At the wedding, Gail realizes that she cannot go through with it after seeing the wider world. Jon Hamm arrives in a hot air balloon, declares his love to her, and proposes. Gail declines marriage, wanting to keep things casual after ending her long-term relationship. Jon agrees, and the two fly away together.

== Production ==

=== Development and writing ===
The screenplay for Gail Daughtry and the Celebrity Sex Pass was written by director David Wain and Ken Marino, longtime collaborators and members of the 1990s sketch troupe The State. According to Wain, the film's loose, "off the cuff" tone belies a tightly structured script, developed through multiple rewrites and table reads. The story borrows its narrative bones from The Wizard of Oz, with protagonist Gail Daughtry (Zoey Deutch) conceived as a near-reverse of Dorothy Gale, and her journey from Kansas to Los Angeles mirroring Dorothy's trip to Oz. Marino has said the supporting cast of Hollywood misfits—including Ben Wang's aspiring talent agent and Marino's own paparazzo character, Vincent—were each built around a variation of the Scarecrow, Tin Man, and Cowardly Lion, with their respective needs for a brain, heart, and courage.

Jon Hamm and his Mad Men co-star John Slattery, who both appear as satirical versions of themselves, were not consulted before the first draft was written, though Wain and Marino were confident in their participation due to prior friendships; Wain has said he lived with Hamm briefly before Mad Men premiered.

=== Filming ===
Principal photography took place in Los Angeles over a 21-day production schedule, a choice Wain and Marino specifically fought for given the film's Hollywood-set second half. Some portions of this film were filmed on Hollywood Boulevard. The film's opening scenes, set in Gail's fictional Kansas hometown of Willowbrook, were shot on a Los Angeles backlot. The production was edited by John Daigle at Wain's Los Angeles home, where the filmmakers held regular living-room screenings for friends and collaborators to test material. According to Marino, the film's first cut ran approximately 140 minutes before being trimmed down to roughly 90 minutes.

== Release ==
The film had its world premiere at the Sundance Film Festival on January 25, 2026. In February 2026, Sony Pictures Classics acquired distribution rights to the film, beating out companies including Republic Pictures, Lionsgate, and Vertical.
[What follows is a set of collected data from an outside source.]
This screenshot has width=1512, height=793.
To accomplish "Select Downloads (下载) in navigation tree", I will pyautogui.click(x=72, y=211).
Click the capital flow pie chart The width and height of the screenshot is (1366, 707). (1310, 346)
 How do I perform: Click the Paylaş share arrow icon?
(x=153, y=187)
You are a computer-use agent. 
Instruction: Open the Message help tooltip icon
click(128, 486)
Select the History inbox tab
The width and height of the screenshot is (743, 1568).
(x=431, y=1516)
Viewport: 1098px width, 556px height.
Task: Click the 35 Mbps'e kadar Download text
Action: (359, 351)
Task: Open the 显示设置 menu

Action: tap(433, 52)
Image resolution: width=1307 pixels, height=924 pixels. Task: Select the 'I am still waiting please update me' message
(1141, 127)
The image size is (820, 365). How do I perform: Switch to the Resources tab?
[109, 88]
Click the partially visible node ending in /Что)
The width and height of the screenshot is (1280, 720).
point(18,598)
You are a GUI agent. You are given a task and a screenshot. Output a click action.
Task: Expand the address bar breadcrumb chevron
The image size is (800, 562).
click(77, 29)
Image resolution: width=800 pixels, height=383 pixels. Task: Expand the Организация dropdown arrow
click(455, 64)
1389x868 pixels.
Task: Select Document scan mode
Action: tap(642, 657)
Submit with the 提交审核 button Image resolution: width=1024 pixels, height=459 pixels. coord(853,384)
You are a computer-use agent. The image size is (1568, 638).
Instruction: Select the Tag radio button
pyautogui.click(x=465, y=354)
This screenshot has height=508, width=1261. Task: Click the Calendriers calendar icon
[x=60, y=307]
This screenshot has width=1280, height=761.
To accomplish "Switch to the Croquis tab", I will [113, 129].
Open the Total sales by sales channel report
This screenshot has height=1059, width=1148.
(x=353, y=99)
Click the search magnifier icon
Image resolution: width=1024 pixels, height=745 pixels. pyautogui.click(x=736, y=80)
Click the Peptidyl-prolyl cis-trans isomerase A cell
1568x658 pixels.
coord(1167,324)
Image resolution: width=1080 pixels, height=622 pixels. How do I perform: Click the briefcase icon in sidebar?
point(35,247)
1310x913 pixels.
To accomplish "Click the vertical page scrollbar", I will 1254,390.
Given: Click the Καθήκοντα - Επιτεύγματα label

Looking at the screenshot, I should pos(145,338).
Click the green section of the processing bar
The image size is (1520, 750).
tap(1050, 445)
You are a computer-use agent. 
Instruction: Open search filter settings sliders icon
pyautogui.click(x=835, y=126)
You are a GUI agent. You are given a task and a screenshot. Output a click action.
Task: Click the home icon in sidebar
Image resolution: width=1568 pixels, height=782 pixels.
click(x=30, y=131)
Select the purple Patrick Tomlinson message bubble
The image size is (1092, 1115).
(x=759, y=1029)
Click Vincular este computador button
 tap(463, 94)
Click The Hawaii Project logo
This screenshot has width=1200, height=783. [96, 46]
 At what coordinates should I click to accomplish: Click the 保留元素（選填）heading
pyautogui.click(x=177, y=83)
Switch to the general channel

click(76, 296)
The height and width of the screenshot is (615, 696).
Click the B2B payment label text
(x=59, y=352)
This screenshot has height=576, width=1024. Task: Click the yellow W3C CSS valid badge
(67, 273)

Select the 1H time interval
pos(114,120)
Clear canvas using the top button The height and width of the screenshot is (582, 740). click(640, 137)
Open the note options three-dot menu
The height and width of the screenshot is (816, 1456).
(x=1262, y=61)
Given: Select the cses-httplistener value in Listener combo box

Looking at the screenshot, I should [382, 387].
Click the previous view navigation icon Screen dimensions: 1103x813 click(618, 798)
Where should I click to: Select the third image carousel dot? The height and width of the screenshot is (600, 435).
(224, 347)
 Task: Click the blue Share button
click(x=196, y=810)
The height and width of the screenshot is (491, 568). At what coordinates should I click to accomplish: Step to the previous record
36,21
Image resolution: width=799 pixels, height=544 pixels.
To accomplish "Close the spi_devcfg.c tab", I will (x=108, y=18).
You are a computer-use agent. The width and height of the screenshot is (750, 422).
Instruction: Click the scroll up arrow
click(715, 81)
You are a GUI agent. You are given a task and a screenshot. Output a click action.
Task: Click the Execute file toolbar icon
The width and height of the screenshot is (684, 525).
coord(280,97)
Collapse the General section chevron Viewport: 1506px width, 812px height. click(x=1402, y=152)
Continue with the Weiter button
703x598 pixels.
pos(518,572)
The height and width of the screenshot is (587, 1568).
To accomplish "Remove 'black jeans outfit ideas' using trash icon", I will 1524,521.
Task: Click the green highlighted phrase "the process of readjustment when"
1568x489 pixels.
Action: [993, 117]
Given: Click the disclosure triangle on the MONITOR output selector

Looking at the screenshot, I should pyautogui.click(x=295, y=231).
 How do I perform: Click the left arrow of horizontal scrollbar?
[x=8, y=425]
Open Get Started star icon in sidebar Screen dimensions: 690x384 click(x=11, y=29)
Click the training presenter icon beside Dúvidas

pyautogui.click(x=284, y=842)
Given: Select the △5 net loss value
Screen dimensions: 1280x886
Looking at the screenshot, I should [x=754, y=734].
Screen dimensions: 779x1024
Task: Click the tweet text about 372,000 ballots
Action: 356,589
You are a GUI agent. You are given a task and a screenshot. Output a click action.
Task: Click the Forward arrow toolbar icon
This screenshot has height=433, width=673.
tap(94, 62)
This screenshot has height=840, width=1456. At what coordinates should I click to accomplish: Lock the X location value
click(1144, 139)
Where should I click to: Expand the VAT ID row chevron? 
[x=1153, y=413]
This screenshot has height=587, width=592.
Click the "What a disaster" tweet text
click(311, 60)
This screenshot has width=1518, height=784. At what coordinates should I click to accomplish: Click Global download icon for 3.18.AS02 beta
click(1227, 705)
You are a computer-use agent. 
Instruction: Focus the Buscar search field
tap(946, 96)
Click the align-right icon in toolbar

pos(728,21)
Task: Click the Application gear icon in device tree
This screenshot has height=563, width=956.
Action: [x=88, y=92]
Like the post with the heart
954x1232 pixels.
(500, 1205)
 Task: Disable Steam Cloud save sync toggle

The film had a theatrical release in the United States on July 10, 2026.

== Reception ==

Some critics, including Slant Magazine, noted the film's overt structural resemblance to The Wizard of Oz, arguing that its modern Hollywood setting functions mainly as a loose, satirical reimagining of the classic narrative framework, while still being anchored by Deutch's performance.

Writing for TheWrap, critic Matt Donato praised the film as "dumb fun" in the best sense, calling it an absurdly offbeat comedy and a breath of fresh air in a stale genre, driven by Zoey Deutch's wide-eyed comedic performance as the titular Gail.